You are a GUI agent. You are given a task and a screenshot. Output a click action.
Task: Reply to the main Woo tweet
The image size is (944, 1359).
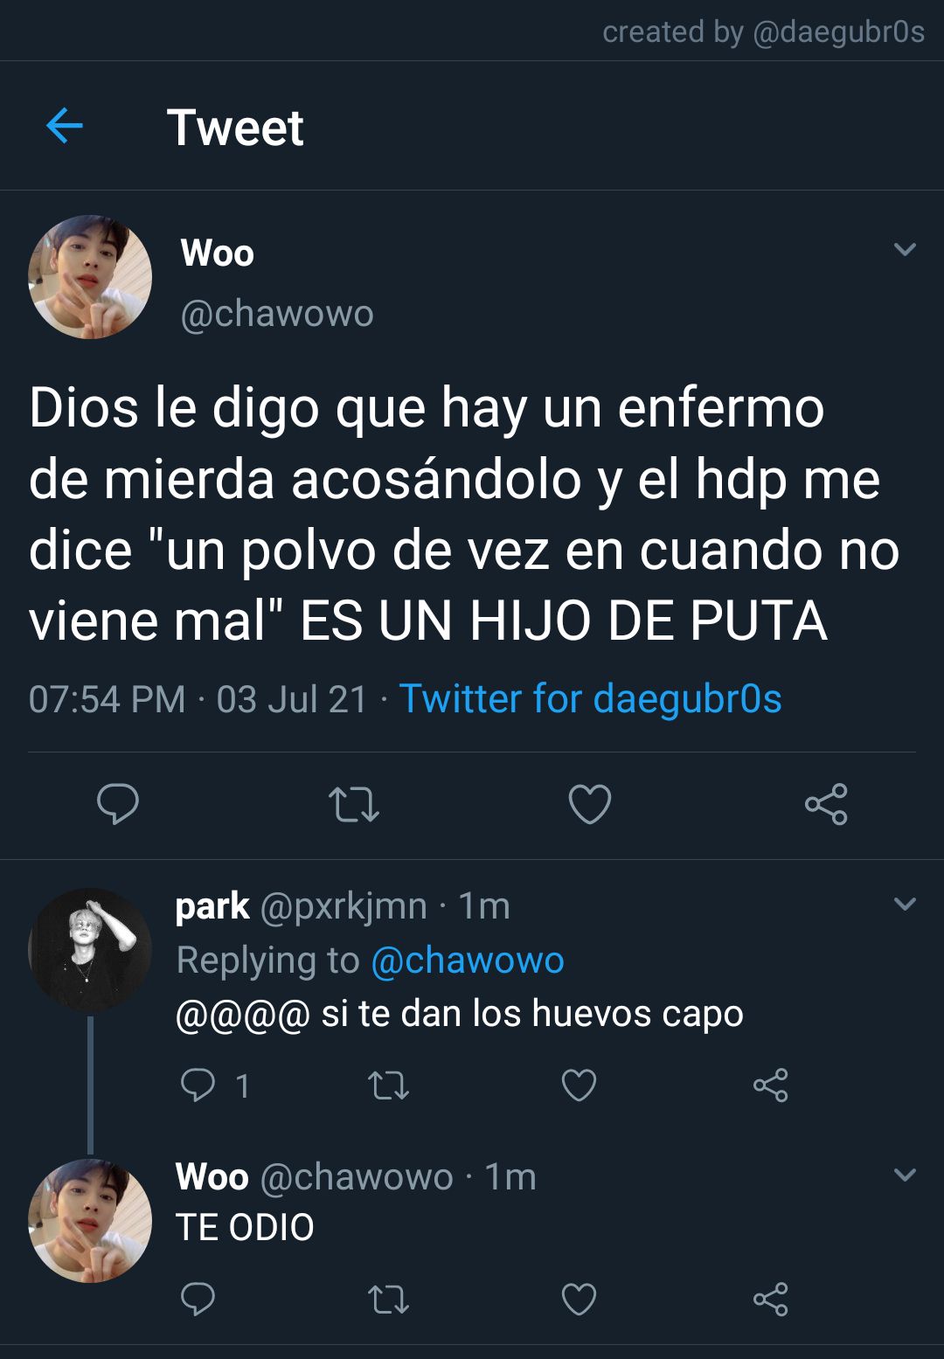(x=118, y=804)
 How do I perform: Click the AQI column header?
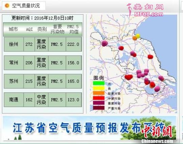[29, 29]
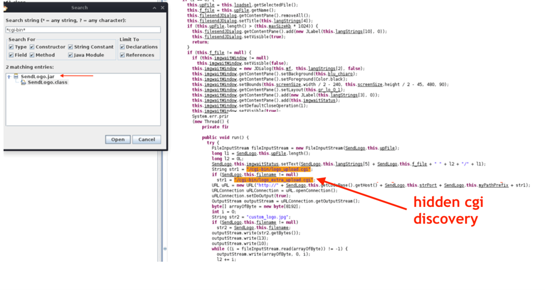Click the code fold marker in editor gutter
545x290 pixels.
coord(165,248)
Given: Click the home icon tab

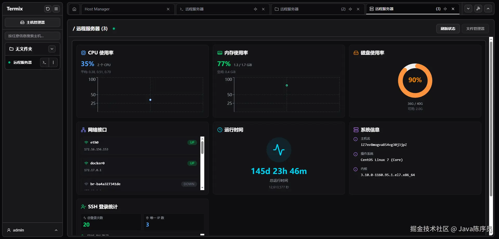Looking at the screenshot, I should [74, 9].
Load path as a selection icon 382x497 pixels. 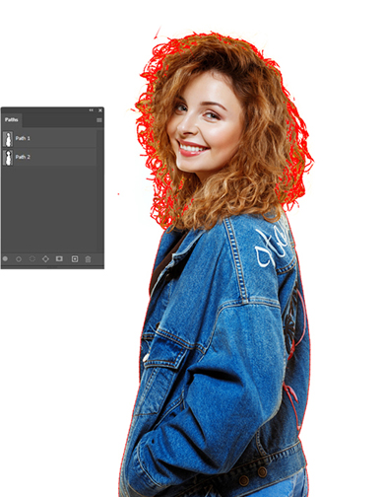coord(32,259)
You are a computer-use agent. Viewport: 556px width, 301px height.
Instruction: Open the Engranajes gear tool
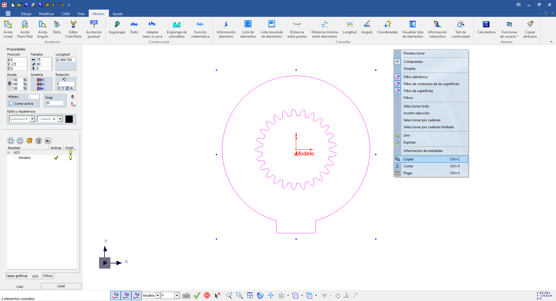pyautogui.click(x=117, y=28)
# # # # # # #
_Instructions for the task_
Count the lines of the data that hold the string "agent". The answer should be that number alone.

_Response below_
2